→ Source records
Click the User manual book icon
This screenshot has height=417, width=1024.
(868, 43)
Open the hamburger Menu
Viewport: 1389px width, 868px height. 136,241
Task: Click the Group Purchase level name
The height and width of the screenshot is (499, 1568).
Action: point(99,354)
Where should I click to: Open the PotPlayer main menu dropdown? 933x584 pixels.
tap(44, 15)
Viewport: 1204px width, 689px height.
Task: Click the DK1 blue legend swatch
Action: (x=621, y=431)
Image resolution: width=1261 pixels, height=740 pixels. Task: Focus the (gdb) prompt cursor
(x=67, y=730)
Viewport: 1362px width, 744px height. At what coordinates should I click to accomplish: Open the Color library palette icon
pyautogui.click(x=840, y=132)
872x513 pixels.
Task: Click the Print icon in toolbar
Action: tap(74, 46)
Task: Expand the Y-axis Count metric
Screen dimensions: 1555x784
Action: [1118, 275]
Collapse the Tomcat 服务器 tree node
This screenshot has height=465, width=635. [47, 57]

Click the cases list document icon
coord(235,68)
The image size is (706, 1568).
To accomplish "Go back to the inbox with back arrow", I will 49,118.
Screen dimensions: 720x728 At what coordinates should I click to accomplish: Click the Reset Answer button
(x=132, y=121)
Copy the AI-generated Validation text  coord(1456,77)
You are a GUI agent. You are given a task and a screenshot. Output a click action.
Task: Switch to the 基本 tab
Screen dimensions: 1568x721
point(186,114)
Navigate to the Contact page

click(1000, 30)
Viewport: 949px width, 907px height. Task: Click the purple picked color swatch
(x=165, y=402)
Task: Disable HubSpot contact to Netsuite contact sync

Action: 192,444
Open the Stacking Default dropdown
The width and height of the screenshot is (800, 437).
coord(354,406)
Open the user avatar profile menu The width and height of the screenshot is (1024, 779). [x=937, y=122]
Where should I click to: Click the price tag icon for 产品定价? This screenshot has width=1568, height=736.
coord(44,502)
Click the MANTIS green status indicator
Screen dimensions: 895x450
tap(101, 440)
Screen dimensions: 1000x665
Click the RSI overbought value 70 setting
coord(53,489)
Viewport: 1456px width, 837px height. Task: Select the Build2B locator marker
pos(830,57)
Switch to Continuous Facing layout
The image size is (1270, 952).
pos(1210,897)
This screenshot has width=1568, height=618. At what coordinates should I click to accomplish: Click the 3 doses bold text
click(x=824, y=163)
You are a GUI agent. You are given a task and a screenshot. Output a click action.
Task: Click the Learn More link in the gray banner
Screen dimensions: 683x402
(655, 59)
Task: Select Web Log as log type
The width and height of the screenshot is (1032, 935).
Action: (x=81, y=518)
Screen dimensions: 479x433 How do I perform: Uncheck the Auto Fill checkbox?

→ Direction
Return the stretch of items from the start through the line containing "I will 49,118.", reproducing those lines exactly.

→ Finished answer
Click the User manual book icon
This screenshot has height=417, width=1024.
(868, 43)
Open the hamburger Menu
Viewport: 1389px width, 868px height. 136,241
Task: Click the Group Purchase level name
The height and width of the screenshot is (499, 1568).
Action: point(99,354)
Where should I click to: Open the PotPlayer main menu dropdown? 933x584 pixels.
tap(44, 15)
Viewport: 1204px width, 689px height.
Task: Click the DK1 blue legend swatch
Action: (x=621, y=431)
Image resolution: width=1261 pixels, height=740 pixels. Task: Focus the (gdb) prompt cursor
(x=67, y=730)
Viewport: 1362px width, 744px height. At what coordinates should I click to accomplish: Open the Color library palette icon
pyautogui.click(x=840, y=132)
872x513 pixels.
Task: Click the Print icon in toolbar
Action: tap(74, 46)
Task: Expand the Y-axis Count metric
Screen dimensions: 1555x784
Action: [1118, 275]
Collapse the Tomcat 服务器 tree node
This screenshot has height=465, width=635. [47, 57]

Click the cases list document icon
coord(235,68)
The image size is (706, 1568).
To accomplish "Go back to the inbox with back arrow", I will 49,118.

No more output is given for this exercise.